Brad Greenwood, Seth Carnahan, and Laura Huang write:
A large body of medical research suggests that women are less likely than men to survive traumatic health episodes like acute myocardial infarctions. In this work, we posit that these difficulties may be partially explained, or exacerbated, by the gender match between the patient and the physician. Findings suggest that gender concordance increases a patient’s probability of survival and that the effect is driven by increased mortality when male physicians treat female patients. . . .
I heard about this study from David Kane, who also pointed to this news report and offered his own critical comments.
I replied that I didn’t think the paper was so bad but I agreed with Kane’s concerns about the data being observational.
Kane responded:
The problem is their claim that the assignment mechanism of patients to physicians is “quasirandom” when their own data demonstrates so clearly that it is not. More details:
https://www.davidkane.info/post/evidence-against-greenwood-et-al-s-claims-of-randomness/
I don’t have strong feelings on this one. I agree with Kane that the claims are speculative, and I agree with him that it would be better if the researchers would make their data public. It’s kind of frustrating when there’s a document with tons of supplementary analyses but no raw data. There’s a lot going on in this study—you should be able to learn a lot from N = 600,000 cases.
My summary
The big contributions of the researchers here are: (a) getting the dataset together, and (b) asking the question, comparing male and female doctors with male and female patients.
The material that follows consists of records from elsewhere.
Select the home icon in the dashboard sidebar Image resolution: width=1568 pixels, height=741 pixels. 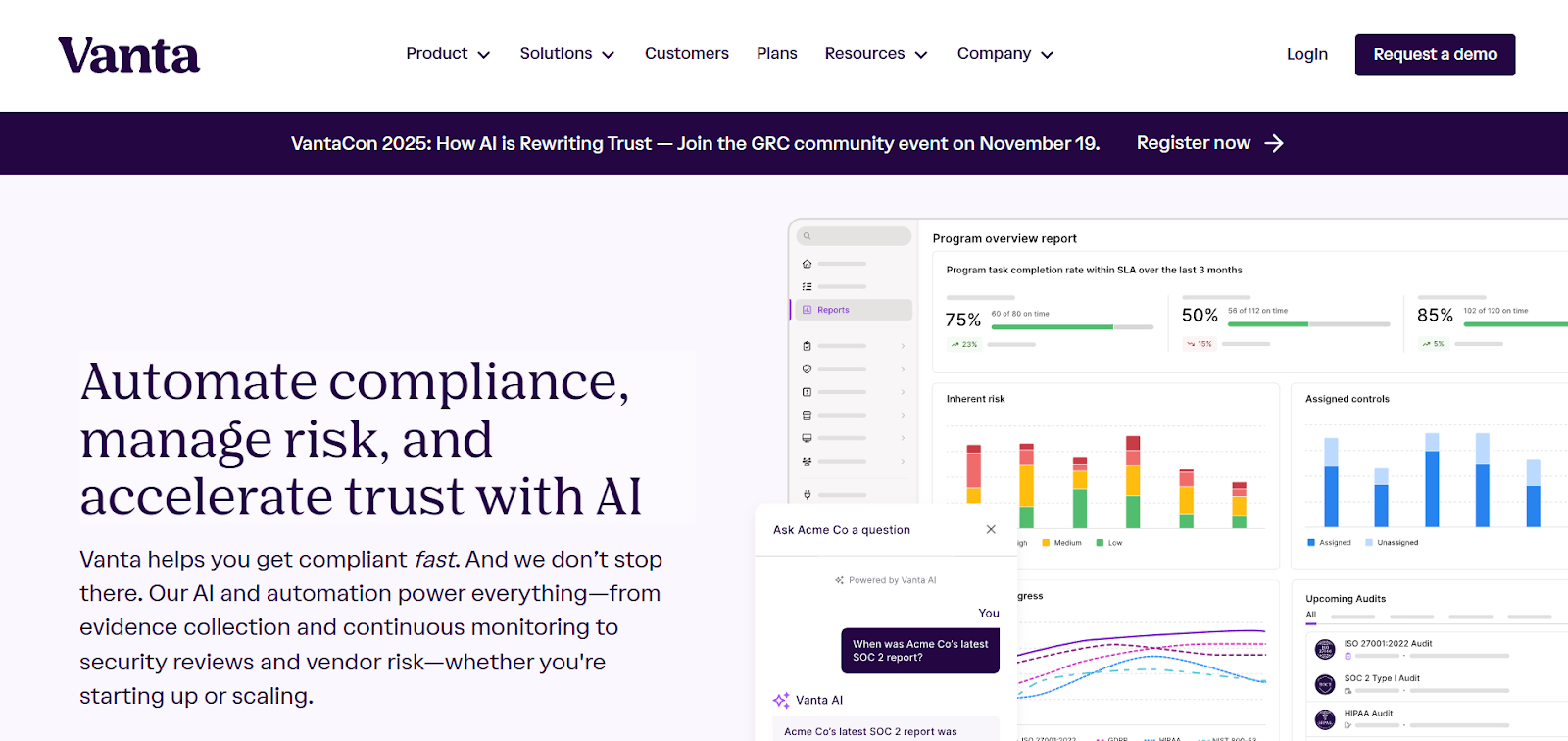click(x=807, y=264)
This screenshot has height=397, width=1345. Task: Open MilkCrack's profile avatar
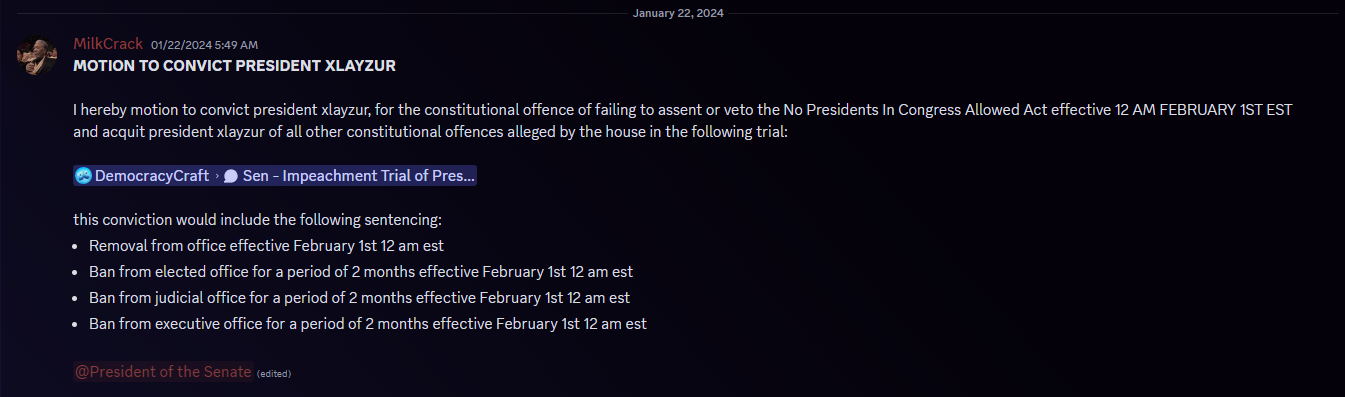tap(36, 56)
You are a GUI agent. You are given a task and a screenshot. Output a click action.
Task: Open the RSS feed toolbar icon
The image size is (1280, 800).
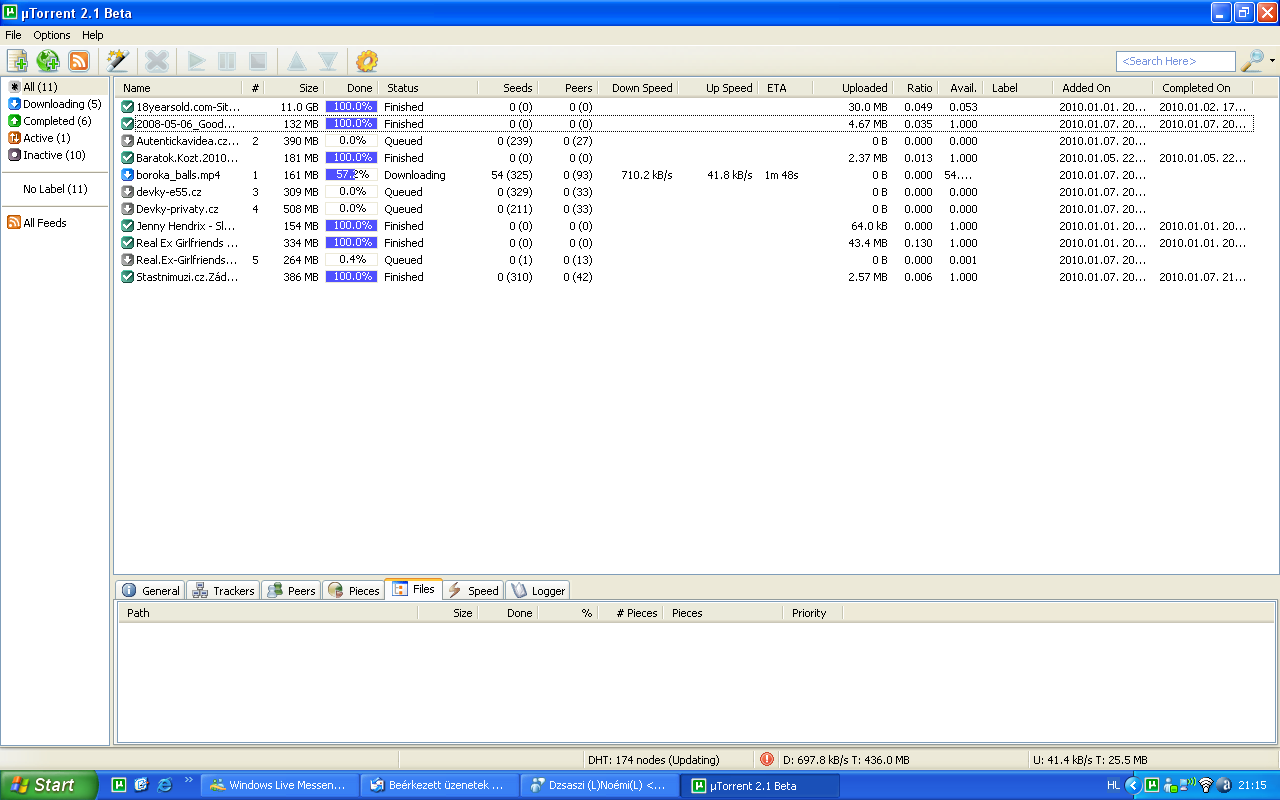[x=78, y=61]
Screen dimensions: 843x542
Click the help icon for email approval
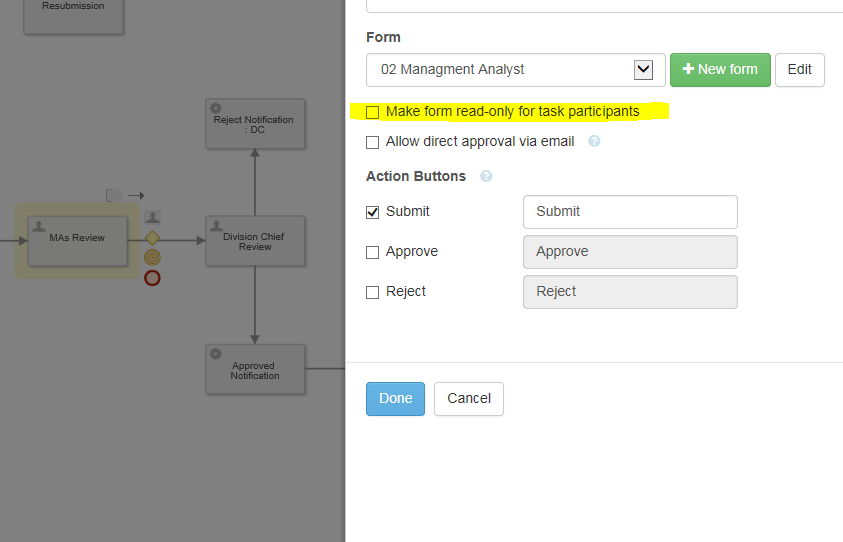(x=594, y=142)
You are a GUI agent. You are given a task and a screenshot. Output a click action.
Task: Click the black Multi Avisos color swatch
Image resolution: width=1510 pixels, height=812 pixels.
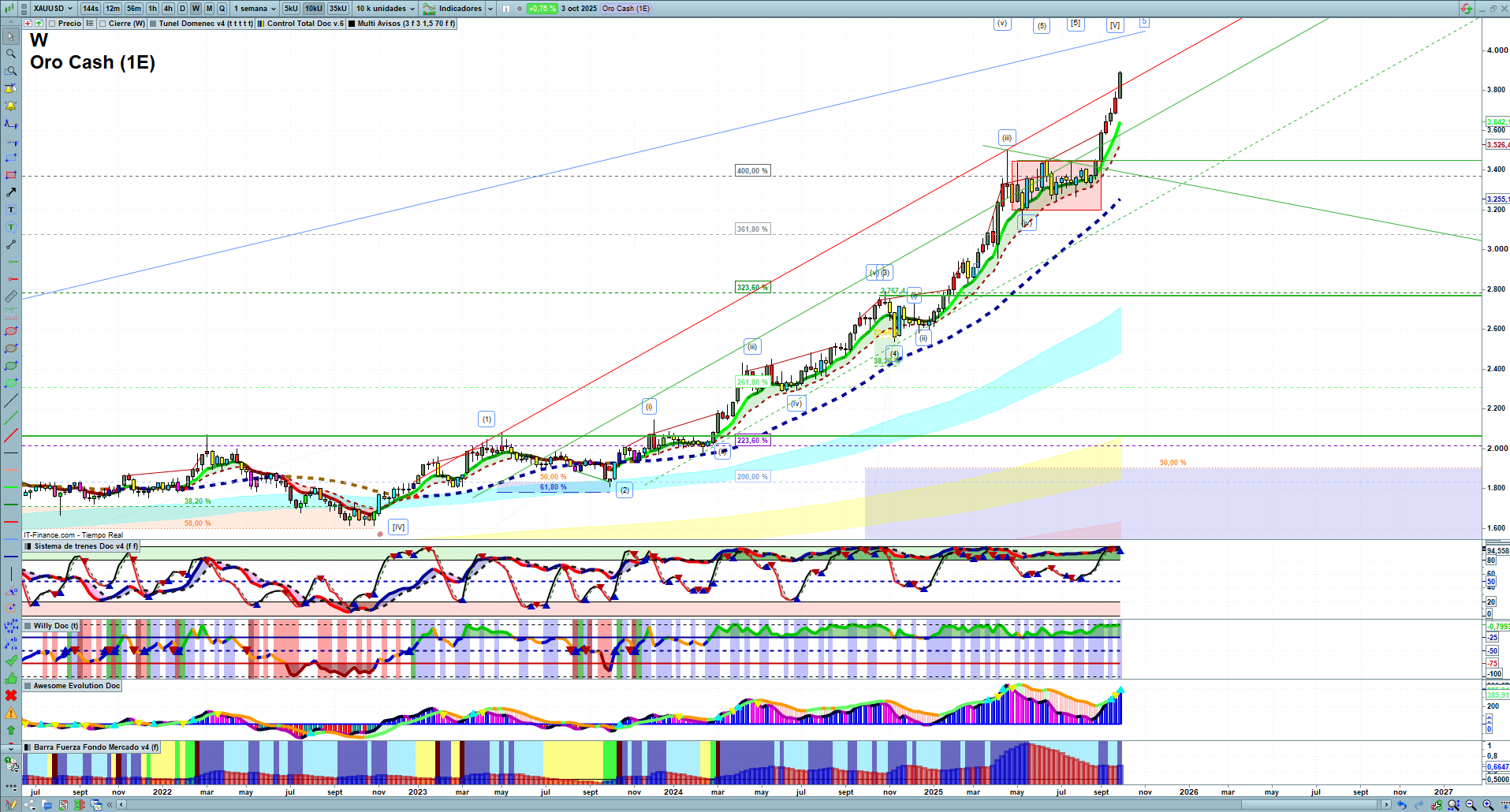(x=352, y=24)
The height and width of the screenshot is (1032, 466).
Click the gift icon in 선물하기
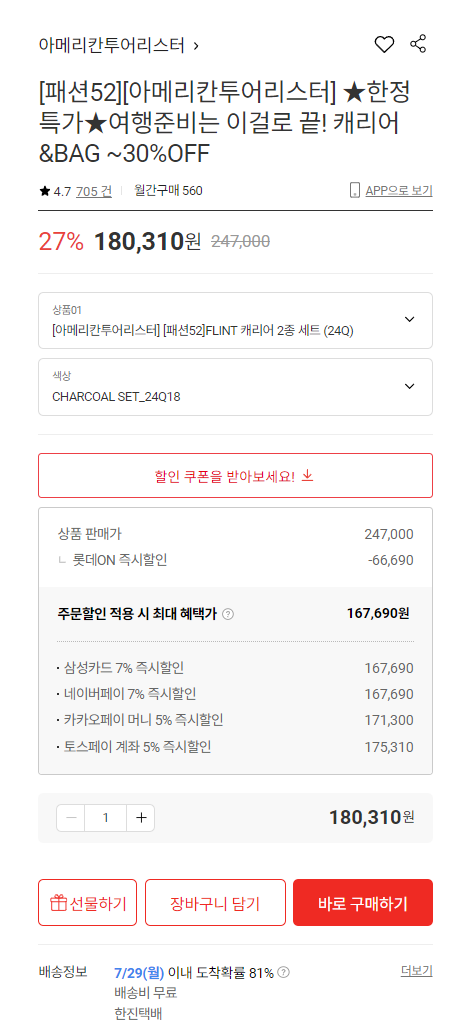[59, 902]
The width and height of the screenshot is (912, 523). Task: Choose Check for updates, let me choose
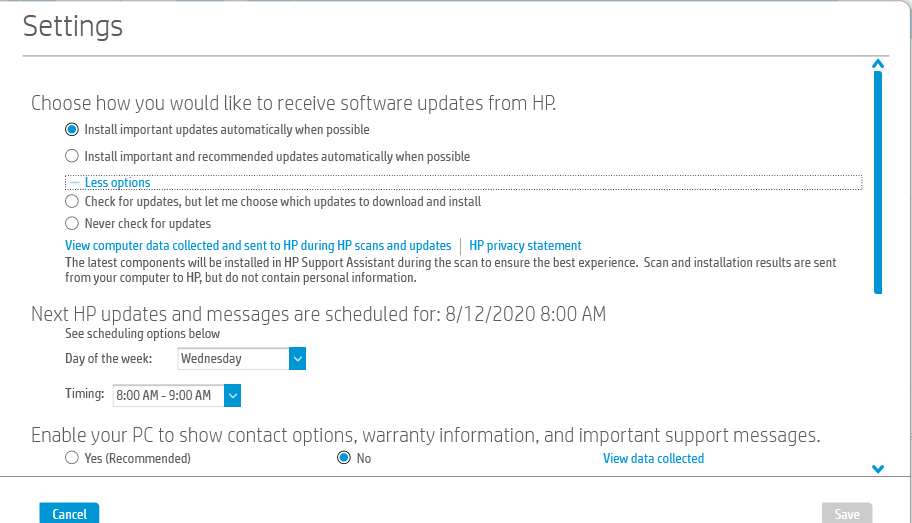72,201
At this point, there are a lot of directions to go in the analysis, so I think the right thing to do is publish some summaries and preliminary estimates (which is what they did) and let the data be open to all. I don’t have any strong reason right now to disbelieve the claims in the published paper, but there’s really no need to stop here.
Thanks to Andrew for publishing this. I go into details in two posts: first and second. Comments:
1) Best line: As Andrew Gelman might say, “Forget it, David. It’s PNAS.”
2) Greenwood sent me the code but refused to allow me to post it or share it with others. I never trust an article which provides so little transparency.
3) The authors, at least Huang, have a clear ideological preference for the result which, in fact, they did find. Female physicians are better than male physicians and, if we do have to have any male physicians, they perform best (although still not as well as female physicians) in departments with more women.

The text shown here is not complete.